Source text:
--- start ---
Rend Soul ought to do nicely here
You hit the Lesser Maia (34). You hit the Lesser Maia (32). You hit the Lesser Maia (33). You have slain the Lesser Maia.
Or, y'know, melee. That works too.
Rend Soul beams something like 50% of the time now, which makes it quite viable for killing groups of monsters so long as we don't mind the occasional summon.
The Blue Wizard writhes in agony. The Blue Wizard commands you to go away.
Oh well. We ended up pretty near the vault, but let's finish up the maiar before tackling that.
For the Istar, we hole up in a tiny anti-summoning corridor:
Mostly because he can summon more ainu, and we don't really want this getting any more out of control. Fortunately, Rend Soul does for him in a half-dozen casts or so. And he drops a Staff of the Magi! Unlimited mana until it blows up!
The rest of the pit is easily-cleared. We even kill 7 Lesser Maiar with a single casting of Rend Soul. Nice spell, that. Aside from the Staff of the Magi, we get another Potion of Experience, a Potion of Dexterity (our last stat that isn't maxed, and it's getting close), a Wand of Dragon's Frost, and a couple of Potions of Life. Not a bad haul.
Also, somewhere in there we hit level 48, and now have 823 HP and 371 SP. Chaos Strike is down to a 3% failure rate; Mana Storm is at 20%. Everything else is at 0%.
Before tackling the vault, we go and check out some armor, and discover another randart!
Compared to our current Dwarven Multihued Dragon Scale Mail, we'd gain shards resistance at the cost of 2 points each of STR and CON (though we'd still be over the CON cap). We'd also lose 16 SP due to the armor's weight. Ehhhh. I think we'll pass. Now that we've killed Carcharoth, we shouldn't see Huan quite as often (they always get generated together, making them effectively twice as common as long as one is alive), and he's really the only big unique shards breather.
Right, so, that vault:
The Mouth of Sauron is here, but after that the next-biggest monster is a mere Rotting Quylthulg. That's pretty pathetic. Well, let's kill ourselves Sauron's mouthpiece. Flavor text:
The Mouth of Sauron is a mighty spell caster. So old that even he cannot remember his own name, his power and evil are undeniable. He believes unshakably that he is unbeatable and laughs as he weaves his awesome spells.
Said spells include: Cause Critical Wounds, Paralyze, Teleport To (i.e. summon to melee range), Create Traps, Darkness Bolt, Fire Ball, Mana Storm, Nether Storm, Whirlpool, Plasma Bolt, Summon Greater Demons, and Summon Greater Undead. There's a few duds in there, but these are mostly pretty nasty things. His melee also causes disenchantment and drains charges from our wands/staves.
Appropriately, these are basically similar to Sauron's own abilities, but a bit weaker. The Mouth of Sauron is mini-Sauron. So this should be a good warm-up.
First, we need to wake him up:
The Mouth of Sauron shrugs off the attack. 6 Algroths resist a lot.
--- end ---
Information shown:
--- start ---
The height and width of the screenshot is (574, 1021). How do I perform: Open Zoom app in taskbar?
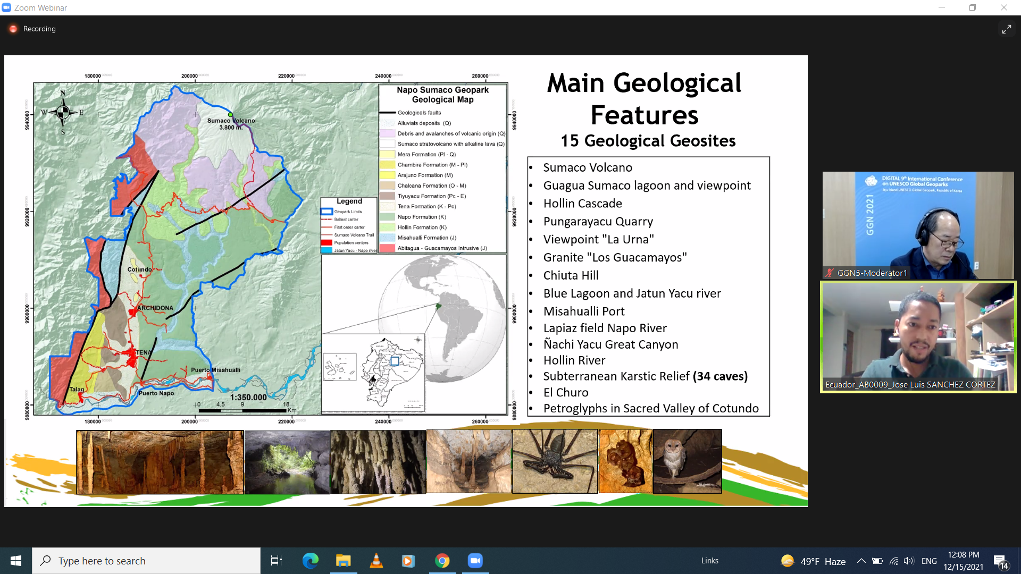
--- end ---
Required work:
Copy out the stretch of the source text from "Compared to our" through "his awesome spells.", swapping "Rotting Quylthulg" for "Dreadmaster".

Result:
Compared to our current Dwarven Multihued Dragon Scale Mail, we'd gain shards resistance at the cost of 2 points each of STR and CON (though we'd still be over the CON cap). We'd also lose 16 SP due to the armor's weight. Ehhhh. I think we'll pass. Now that we've killed Carcharoth, we shouldn't see Huan quite as often (they always get generated together, making them effectively twice as common as long as one is alive), and he's really the only big unique shards breather.
Right, so, that vault:
The Mouth of Sauron is here, but after that the next-biggest monster is a mere Dreadmaster. That's pretty pathetic. Well, let's kill ourselves Sauron's mouthpiece. Flavor text:
The Mouth of Sauron is a mighty spell caster. So old that even he cannot remember his own name, his power and evil are undeniable. He believes unshakably that he is unbeatable and laughs as he weaves his awesome spells.